In my last post I wrote about my son's declaration that he did not believe in God.
I was touched by the responses that post received, both public and private. I wrote the post because the point of my blog is to write about my experience as a Latter-day Saint. And part of that experience (for me, anyway) is teenagers who question their faith. Most of my kids have done it in one way or another. Some have been gentler about it. Some have been more strident (and less will to talk about it). But it's all part of the mix for me as an LDS parent.
When I started my journey on the road of parenting, I was filled with great expectations. My kids would know that I loved them and they would love me. We'd be a happy family, and we'd live worthy of the blessings of our family's sealing.
Have you noticed that in parenting discussions, it's often the youngest parents who do most of the talking? I was certainly that way. As I've aged (matured? become more battle-worn?) I've learned that there are lots of moving parts in the rearing of a child. There are few easy answers and there are no guaranteed results. In fact, our Father in Heaven's plan is pretty clear about not guaranteeing the outcome. The opportunity is guaranteed, but the outcome is up to each one of us.
It took me a long time to learn that lesson as a dad. My younger children owe my older children a great debt for what the older kids taught me (sometimes patiently, sometimes not so much).
But here's something my kids do know about me. They know I love them. They know that they are welcome at my table. And they know I want them to be happy.
And there are some things I know about them.
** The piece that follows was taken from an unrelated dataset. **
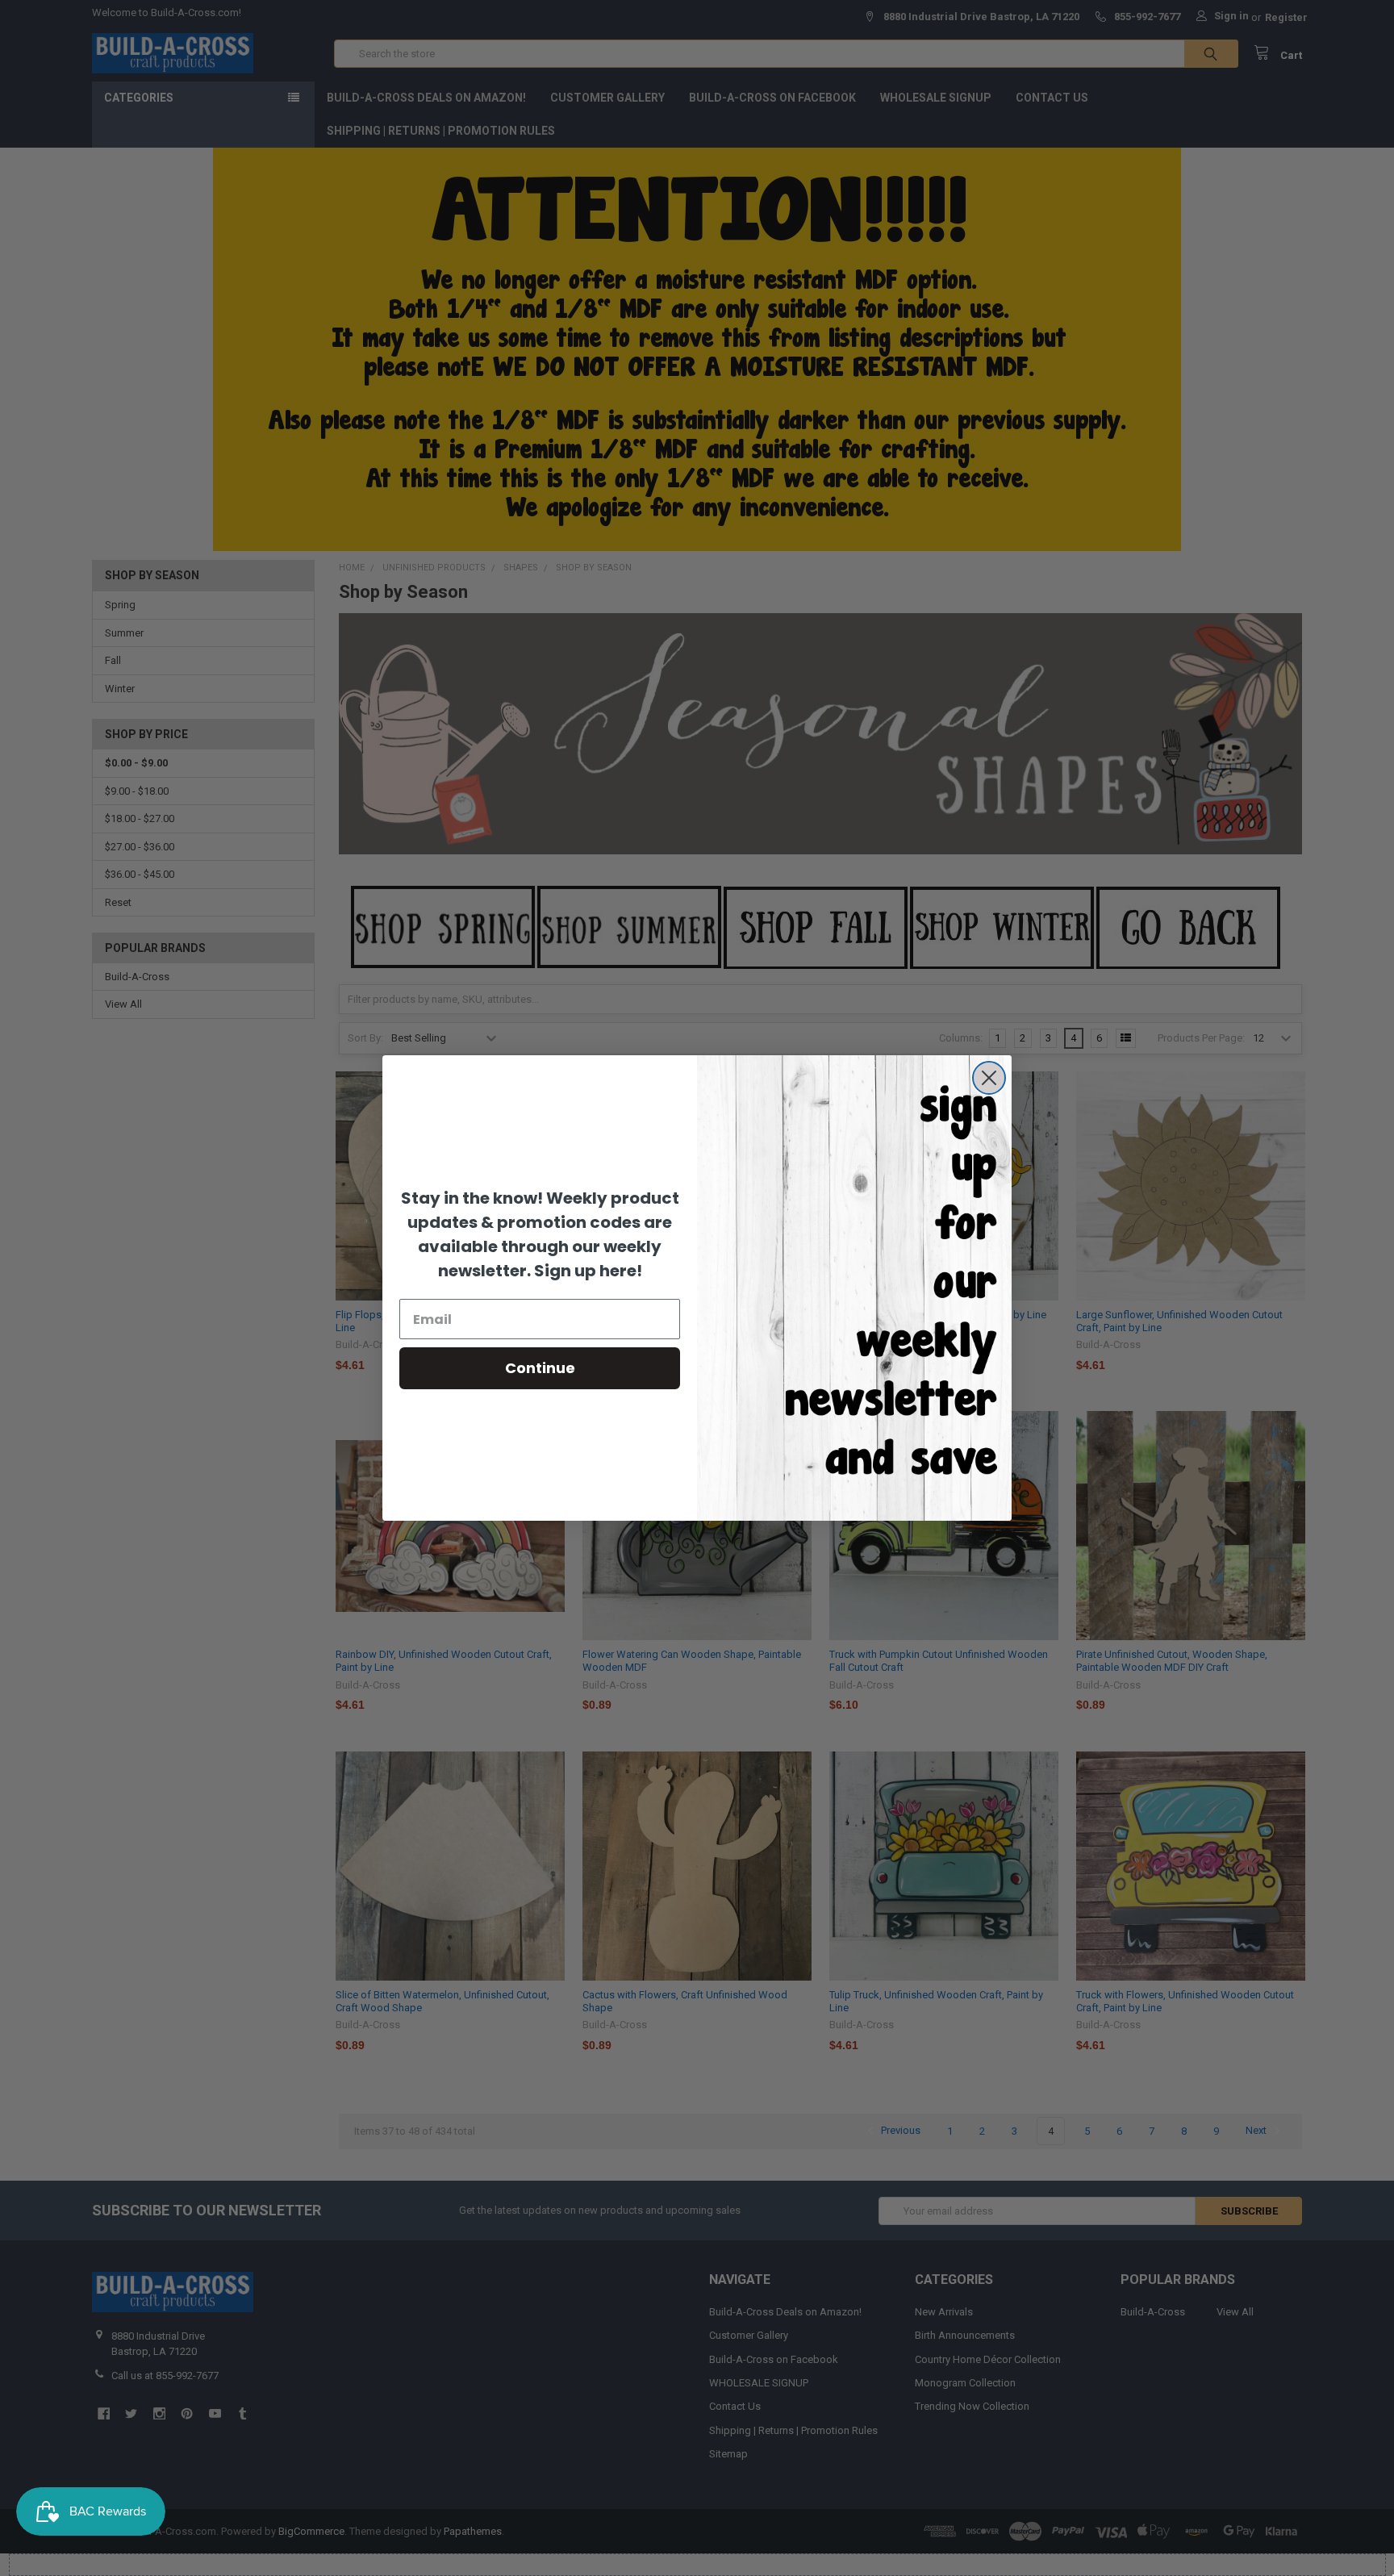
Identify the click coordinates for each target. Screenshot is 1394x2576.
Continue (540, 1368)
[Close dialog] (989, 1078)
They love me back. I'm welcome at their table, too. And they respect my faith, even if they do not all embrace it.
If we are all together for the eternities (and I have faith in the covenants I've made that make that possible), I hope we will be comfortable together. We're taught there are no wards or stakes in the Celestial Kingdom, only families. If that's true, then I would like my children to want to be at my table then.
I have wondered over and over by how I have been blessed by my parents and the family I married into. It is that charity truly never faileth. There is a draw on me from those who love me as I feel the Savior does.
ReplyDeleteI hope to provide that kind of welcoming and inviting to my children as they come to their own testimonies and handle all that life has in store for them.
And yes, younger parents always have more to share. As I have gained more experience the only thing I can offer is to love them and follow the Spirit.
Rich,
ReplyDeleteThanks for your comment. I think you hit on what we really can do: we can extend charity, love, to our children as they navigate their lives. I think there's great value in providing positive choices and role models for them. (As a friend years ago said, how can we expect them to choose well if we don't give them good alternatives?)
I also think that humbly recognizing the charity shown us as you have done is really valuable.